##### EXTRACT TO READ #####

Photo via @it_unprofession

When I think about AI-slop articles, I picture a kid throwing cards at a ceiling fan to play 52-card-pickup, but with the English language instead of cards. 

The result of the plagiarism of millions of articles and books would be a steaming pile of gibberish. The thinking is, “Just throw every book and article ever written at the fan,” and there you have it — those sure are… some sentences!

But they're not very good sentences, and people are starting to get pretty tired of having to wonder if what they're reading or seeing was written by a person with sensibilities, or churned out, unedited, by a machine that wouldn't care if you ate pizza made with glue. People are watching as the talented artists, writers, singers, and creators of our generation are getting pushed out of their jobs. If you know even one sad, unemployed person whose job is now being done, worse, by a robot, you might've started looking at AI in a different light. 

As a real person myself, with bills to pay and a body powered by a lot of egg sandwiches, I promise that I would never ask you to read something a LLM cobbled together. I write every sentence fresh for the viewing audience, and so does everybody on this site, which is awesome! 

The only difference is that now we all have to work extra hard to convince you we're human, which we do by writing sentences that AI could never write. Did you know that as a human, you can just construct-ify your own words? Because AI won't do that for you. You can slightly misuse words in the most gourmet kind of way, just because you think it adds to what you're saying; you can even use punctuation in beautiful ways, should you so choose; though we all know how maligned the hyphen has become lately due to LLM overuse. They'll take the hyphen from us writers over our cold, less-than-alive bodies! 

Photo via @ratlimit

And that's exactly why Substack and Twitter articles are having a major moment, and why on X,  readers delight over them. The enslopification won't stop real people from sharing their opinions. These articles are the real deal amongst an inescapable wave of brainrot fodder. And if anything, these writers are ensuring that we'll go visit them on their pages to check in with them and see what they've written on the daily. It's a little different from the blogs of old that had distinct websites, but clearly, this style of writing is what audiences are craving. 

Personal blogging is about to have its major comeback, I'm calling it right now. Fierce, creative, emboldened writers are cracking their knuckles on their various platforms, preparing to out-write AI bots. We're just getting started!

##### RECORDED INFORMATION #####

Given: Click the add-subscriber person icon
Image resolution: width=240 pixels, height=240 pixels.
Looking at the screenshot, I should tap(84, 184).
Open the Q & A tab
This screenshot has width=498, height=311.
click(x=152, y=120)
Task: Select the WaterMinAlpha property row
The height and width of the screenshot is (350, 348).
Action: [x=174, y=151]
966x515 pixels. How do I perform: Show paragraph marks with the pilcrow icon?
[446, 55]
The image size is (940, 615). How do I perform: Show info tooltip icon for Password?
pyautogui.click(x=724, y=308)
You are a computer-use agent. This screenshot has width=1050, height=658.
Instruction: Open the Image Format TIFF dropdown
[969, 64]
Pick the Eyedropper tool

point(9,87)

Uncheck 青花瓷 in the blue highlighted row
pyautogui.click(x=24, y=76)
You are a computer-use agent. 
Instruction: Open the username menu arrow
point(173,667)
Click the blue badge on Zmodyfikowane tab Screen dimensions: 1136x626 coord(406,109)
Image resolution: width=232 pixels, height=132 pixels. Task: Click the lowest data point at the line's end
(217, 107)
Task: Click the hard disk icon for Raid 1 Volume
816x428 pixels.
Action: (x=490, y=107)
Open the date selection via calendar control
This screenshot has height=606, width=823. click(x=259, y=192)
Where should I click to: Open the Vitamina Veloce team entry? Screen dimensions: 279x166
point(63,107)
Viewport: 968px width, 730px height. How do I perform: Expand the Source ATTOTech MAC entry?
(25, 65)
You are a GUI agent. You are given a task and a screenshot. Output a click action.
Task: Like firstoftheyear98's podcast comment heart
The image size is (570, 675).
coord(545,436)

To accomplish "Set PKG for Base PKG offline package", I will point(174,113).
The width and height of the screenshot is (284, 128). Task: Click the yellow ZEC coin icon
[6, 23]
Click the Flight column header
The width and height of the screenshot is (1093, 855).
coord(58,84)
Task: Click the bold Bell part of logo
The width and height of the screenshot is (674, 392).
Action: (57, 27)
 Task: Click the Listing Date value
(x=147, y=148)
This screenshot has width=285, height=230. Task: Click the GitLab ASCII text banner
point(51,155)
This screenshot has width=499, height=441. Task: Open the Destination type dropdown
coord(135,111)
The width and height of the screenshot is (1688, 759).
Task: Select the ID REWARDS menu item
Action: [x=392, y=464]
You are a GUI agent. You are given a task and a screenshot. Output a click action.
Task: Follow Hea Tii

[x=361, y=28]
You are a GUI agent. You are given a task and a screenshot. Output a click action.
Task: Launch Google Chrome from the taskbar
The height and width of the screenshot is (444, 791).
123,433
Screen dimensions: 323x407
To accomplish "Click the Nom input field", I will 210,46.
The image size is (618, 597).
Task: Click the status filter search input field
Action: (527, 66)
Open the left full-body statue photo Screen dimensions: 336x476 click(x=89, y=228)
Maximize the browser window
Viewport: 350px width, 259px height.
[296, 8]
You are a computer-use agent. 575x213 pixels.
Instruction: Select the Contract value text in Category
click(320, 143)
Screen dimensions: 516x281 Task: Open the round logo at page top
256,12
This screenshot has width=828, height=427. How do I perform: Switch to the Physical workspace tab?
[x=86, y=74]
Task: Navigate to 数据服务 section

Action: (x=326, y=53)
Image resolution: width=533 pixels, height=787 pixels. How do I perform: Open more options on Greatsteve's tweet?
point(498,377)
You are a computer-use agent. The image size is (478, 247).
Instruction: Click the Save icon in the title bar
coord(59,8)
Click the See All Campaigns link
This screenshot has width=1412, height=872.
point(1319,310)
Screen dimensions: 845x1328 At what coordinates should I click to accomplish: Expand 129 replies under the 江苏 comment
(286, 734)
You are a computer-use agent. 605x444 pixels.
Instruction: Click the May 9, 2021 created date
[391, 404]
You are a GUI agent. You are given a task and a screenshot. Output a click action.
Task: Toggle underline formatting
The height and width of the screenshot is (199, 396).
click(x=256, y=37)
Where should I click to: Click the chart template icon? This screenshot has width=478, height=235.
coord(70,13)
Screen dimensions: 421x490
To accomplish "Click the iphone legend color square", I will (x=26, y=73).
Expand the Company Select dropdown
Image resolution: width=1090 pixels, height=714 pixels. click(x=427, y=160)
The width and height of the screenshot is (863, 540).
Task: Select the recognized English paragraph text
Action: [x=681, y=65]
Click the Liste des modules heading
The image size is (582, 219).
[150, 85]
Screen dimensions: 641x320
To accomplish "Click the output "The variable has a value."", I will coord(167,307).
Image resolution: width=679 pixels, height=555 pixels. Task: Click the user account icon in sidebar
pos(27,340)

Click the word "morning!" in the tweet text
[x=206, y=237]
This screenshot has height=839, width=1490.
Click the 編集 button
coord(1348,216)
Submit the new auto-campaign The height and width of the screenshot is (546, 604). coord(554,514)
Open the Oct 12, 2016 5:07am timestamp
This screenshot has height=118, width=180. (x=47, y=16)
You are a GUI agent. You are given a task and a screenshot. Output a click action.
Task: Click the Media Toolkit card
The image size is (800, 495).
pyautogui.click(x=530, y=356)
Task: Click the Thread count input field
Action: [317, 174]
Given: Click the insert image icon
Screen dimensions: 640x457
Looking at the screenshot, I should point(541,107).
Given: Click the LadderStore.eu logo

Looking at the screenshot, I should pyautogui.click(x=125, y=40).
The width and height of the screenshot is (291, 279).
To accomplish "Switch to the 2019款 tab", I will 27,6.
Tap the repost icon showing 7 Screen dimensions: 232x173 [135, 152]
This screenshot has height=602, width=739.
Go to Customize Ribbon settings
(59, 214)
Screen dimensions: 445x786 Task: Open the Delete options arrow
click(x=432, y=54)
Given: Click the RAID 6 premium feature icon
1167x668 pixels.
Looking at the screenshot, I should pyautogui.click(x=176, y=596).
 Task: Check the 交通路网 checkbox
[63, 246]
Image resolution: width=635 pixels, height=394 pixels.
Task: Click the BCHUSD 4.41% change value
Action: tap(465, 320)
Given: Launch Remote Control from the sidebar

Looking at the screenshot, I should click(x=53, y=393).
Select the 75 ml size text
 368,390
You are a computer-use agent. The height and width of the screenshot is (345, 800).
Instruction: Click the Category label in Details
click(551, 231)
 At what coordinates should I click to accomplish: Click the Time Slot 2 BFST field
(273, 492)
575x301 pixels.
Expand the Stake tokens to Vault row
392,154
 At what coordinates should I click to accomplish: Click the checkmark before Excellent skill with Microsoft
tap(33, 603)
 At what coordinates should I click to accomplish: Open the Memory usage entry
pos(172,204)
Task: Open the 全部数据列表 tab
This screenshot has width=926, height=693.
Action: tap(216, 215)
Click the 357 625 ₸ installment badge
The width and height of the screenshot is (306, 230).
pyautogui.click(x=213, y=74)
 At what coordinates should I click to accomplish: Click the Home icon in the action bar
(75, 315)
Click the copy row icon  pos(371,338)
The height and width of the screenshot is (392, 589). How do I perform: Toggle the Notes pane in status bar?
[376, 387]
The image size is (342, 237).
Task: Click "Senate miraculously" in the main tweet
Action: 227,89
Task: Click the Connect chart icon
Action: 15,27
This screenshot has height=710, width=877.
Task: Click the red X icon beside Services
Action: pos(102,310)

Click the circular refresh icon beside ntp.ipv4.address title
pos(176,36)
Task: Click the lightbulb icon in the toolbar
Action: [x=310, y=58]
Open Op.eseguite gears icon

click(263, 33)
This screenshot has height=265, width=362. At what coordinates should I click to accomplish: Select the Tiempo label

#####

• TASK DESCRIPTION: Can you reproduce the essay on AI-written articles word for word, between "And that's exactly" and "just getting started!", inclusive? None of the entries are needed here.

• REPLY TO THE TASK:
And that's exactly why Substack and Twitter articles are having a major moment, and why on X,  readers delight over them. The enslopification won't stop real people from sharing their opinions. These articles are the real deal amongst an inescapable wave of brainrot fodder. And if anything, these writers are ensuring that we'll go visit them on their pages to check in with them and see what they've written on the daily. It's a little different from the blogs of old that had distinct websites, but clearly, this style of writing is what audiences are craving. 

Personal blogging is about to have its major comeback, I'm calling it right now. Fierce, creative, emboldened writers are cracking their knuckles on their various platforms, preparing to out-write AI bots. We're just getting started!